The ideal material turned out to be blue, stretchy shop towels made from a polyester hydro knit.
Inserting two of these towels into an ordinary cotton mask brought filtration up to 93% of particles as small as 0.3uM, the max their machine could test. That compared to cotton masks which filtered 60% of particles, at best, in their tests, says Schempf.
Polyester hydro knit towels are readily available at tool, hardware and automotive stores. The two brands they tested are ToolBox shop towel and ZEP’s industrial blue. Interestingly, Scott Pro Shop towels, which is also made out of a hydro knit fabric didn’t work as well, Schempf says.
The team is continuing to test other brands.
Having found the material, they worked on a design. “The fit has a lot to do with your protection. You can have a great mask but if you aren’t getting a tight fit, it won’t protect you,” says Schempf.
Pavlu sewed “at least 15 types of the patterns that were being spread on the internet,” she said, before the team realized they were going to have to design a new mask themselves.
So Pavlu also tracked down and rented a PortaCount Respirator Fit Tester 8040 machine and the team measured things like how a wire nose clamp helped create a high filtration, one-size-fits-all mask.
They are putting the final tweaks into their mask design and will be releasing the design for free to the public next week. The instructions will be good for home sewers and pros, available on Suay’s website and their GoFundMe page.
200,000 masks from an industrial material
During their tests, they discovered another material that filtered exceptionally well: cleaning towels made from a plastic called polypropylene. They are used to clean industrial machines.
Suay bought a big supply of it. But they can’t recommend this fabric to the public.
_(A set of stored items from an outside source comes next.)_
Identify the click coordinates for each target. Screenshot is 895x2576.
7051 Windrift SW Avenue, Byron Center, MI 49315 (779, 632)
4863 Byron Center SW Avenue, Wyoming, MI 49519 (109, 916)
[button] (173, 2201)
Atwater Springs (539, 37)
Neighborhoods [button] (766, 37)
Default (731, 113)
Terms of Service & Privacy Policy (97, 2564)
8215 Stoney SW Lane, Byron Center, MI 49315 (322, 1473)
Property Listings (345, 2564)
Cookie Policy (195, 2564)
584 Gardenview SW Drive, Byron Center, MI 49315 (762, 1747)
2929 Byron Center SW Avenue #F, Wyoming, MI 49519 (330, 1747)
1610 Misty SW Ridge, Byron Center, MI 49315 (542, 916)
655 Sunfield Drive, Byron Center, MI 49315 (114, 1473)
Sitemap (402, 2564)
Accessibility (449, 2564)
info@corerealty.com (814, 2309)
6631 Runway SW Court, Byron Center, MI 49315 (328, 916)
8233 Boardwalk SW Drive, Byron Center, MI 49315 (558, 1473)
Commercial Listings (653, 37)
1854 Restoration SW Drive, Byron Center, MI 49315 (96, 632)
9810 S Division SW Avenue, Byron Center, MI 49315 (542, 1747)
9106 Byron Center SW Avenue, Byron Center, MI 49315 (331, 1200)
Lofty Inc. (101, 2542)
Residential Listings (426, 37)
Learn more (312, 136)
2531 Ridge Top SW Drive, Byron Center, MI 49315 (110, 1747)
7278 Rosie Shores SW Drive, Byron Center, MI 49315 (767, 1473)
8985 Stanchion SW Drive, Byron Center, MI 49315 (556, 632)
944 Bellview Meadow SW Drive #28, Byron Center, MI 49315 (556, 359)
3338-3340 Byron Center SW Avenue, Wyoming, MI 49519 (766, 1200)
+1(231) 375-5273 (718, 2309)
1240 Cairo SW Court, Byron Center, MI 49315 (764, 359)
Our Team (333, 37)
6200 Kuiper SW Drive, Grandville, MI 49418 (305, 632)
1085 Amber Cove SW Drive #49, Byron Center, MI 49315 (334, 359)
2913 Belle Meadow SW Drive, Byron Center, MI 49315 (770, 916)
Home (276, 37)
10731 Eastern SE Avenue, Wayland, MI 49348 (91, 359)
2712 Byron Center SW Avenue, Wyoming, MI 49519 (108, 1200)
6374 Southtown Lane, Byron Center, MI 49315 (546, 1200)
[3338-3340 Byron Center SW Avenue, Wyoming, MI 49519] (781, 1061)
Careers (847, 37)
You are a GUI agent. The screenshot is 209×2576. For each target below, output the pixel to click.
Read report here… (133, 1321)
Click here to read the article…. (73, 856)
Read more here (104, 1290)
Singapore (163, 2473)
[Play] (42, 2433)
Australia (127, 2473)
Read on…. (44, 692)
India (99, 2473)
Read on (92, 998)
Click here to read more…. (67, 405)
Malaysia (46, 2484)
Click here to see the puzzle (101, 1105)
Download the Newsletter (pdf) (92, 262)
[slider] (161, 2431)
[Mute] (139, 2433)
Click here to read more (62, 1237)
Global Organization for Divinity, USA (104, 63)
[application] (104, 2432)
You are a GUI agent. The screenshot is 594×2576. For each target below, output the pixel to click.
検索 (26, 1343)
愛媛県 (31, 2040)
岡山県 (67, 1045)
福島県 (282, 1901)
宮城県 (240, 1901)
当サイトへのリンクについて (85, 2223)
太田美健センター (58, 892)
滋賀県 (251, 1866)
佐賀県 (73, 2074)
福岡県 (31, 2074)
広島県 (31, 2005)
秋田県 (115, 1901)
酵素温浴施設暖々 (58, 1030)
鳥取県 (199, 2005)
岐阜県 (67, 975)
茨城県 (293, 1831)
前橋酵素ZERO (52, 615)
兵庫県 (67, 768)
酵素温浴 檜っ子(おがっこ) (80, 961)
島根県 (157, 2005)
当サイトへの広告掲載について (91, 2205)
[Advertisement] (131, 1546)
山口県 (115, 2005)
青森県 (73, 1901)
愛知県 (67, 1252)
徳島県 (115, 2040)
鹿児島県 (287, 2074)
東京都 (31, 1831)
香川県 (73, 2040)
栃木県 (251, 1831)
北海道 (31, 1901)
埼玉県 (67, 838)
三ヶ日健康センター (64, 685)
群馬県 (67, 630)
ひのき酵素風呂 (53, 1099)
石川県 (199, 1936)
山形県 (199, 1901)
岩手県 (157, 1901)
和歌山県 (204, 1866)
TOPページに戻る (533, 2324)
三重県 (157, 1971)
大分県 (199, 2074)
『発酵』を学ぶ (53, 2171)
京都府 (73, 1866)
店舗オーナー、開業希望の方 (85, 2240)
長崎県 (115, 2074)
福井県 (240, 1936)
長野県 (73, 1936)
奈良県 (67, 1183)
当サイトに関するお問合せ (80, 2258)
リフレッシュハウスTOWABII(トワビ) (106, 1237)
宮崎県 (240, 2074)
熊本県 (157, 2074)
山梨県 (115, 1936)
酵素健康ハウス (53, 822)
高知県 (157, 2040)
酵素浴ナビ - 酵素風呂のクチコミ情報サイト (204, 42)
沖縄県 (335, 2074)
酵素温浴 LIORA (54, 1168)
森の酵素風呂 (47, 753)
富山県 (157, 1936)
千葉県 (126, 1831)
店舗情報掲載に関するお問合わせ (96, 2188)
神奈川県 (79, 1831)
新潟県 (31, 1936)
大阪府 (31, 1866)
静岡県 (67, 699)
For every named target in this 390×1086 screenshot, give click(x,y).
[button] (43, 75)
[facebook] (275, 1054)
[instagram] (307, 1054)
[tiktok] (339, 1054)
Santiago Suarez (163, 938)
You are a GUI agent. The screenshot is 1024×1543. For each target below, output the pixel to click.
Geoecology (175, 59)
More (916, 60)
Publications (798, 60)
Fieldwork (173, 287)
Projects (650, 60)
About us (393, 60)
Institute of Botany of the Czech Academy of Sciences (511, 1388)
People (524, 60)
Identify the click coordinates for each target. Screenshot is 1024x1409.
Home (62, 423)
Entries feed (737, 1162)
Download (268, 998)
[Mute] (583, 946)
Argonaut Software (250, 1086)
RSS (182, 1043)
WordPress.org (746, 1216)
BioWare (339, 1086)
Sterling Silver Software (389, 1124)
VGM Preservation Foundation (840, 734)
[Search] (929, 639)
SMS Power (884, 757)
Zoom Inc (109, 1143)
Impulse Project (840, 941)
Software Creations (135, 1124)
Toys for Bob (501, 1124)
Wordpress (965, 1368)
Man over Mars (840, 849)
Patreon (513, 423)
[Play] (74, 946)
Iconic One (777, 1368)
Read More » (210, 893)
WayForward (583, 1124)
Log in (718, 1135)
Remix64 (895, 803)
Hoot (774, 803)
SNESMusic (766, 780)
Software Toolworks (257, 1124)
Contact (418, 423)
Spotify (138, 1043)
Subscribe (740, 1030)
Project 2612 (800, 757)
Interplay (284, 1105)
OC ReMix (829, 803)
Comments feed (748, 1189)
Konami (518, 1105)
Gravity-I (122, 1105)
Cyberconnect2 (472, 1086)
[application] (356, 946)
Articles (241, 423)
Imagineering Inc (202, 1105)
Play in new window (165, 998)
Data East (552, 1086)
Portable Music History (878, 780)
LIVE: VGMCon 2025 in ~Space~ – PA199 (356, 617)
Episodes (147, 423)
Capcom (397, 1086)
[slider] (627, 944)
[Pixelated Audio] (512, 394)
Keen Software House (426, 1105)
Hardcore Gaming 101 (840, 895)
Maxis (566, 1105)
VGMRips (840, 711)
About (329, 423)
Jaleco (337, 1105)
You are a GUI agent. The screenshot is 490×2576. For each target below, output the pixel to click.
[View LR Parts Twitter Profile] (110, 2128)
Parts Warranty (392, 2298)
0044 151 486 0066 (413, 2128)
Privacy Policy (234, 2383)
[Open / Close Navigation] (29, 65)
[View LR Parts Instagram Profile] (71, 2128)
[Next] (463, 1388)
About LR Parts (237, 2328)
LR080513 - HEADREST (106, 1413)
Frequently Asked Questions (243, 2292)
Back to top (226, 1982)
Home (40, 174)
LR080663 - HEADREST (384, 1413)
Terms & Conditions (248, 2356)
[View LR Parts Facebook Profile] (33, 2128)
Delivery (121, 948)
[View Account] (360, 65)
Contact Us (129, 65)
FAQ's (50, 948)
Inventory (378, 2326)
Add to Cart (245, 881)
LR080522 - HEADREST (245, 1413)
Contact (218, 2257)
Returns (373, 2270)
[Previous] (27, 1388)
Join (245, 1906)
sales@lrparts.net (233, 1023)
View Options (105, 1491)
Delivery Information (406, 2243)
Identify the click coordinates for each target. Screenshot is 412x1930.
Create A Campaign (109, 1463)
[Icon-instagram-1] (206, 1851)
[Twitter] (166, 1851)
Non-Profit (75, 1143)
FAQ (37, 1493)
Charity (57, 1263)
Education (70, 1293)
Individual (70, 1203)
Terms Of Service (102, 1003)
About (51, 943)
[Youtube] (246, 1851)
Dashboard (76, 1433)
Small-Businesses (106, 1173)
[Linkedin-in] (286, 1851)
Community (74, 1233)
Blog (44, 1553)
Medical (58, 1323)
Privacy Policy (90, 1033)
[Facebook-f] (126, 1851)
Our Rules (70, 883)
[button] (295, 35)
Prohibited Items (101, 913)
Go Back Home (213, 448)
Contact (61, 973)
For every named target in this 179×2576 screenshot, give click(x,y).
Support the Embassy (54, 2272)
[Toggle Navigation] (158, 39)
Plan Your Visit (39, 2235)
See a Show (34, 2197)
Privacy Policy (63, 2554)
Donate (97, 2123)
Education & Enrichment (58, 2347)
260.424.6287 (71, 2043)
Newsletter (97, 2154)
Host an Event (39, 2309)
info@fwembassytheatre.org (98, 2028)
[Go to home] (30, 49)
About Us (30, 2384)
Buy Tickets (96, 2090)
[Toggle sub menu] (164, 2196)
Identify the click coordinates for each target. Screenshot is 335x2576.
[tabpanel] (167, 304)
Open supply is dwindling, Medoff said, because the industrial makers of the material are now dedicating themselves to manufacturing medical protection supplies, she says.
Still, Suay has enough supply on hand to make 200,000 masks and have already sewn thousands, Medoff says.
They also washed this mask and retested it and discovered it held 95% of its filtration abilities after up to three machine washes.
“We are calling them semi-disposable at this point and are continuing testing after 6,7,10 washes,” Pavlu said.
The next step is to test this mask, and the shop-towel version, to see if they actually block the COVID-19 pathogen, which is a smaller particle than their equipment can test.
They are curious, and hopeful about their masks, but don’t have any proof these masks will protect healthy people from getting the virus any better than an ordinary cotton mask will do.
Health experts warn that surgical-style masks like these don’t protect a healthy person from getting the virus but, if worn by someone who is infected, especially along with social distancing, these masks can minimize the spread that way.
Schempf found a lab in Kansas City making COVID testing kits that is willing to test their masks, she says, but the testing fee is $40,000. She’s started a GoFundMe to raise the money, as well as to fund mask production efforts in her area of rural Michigan.
How masks can help
At this juncture, Medoff warns that the shop-towel masks, as well as ones from polypropylene fabric her staff are making, are not a foolproof safety measure. The logic is: if cotton masks are useful, then ones made of less permeable material can only help.
Suay is in full production giving the masks away for free to anyone who needs them.
This includes medical professionals as well as nursing home workers, hospice care workers, people caring for an ill relative, and grocery store workers who are “risking their lives” on the front lines, she says.
Many of these people break down in tears when they get these masks.
Because she’s paying her workers their full wages to sew the free masks, she’s asking for donations via a GoFundMe.
“This is by community for community,” Medoff says. “This is ordinary people taking their power back.”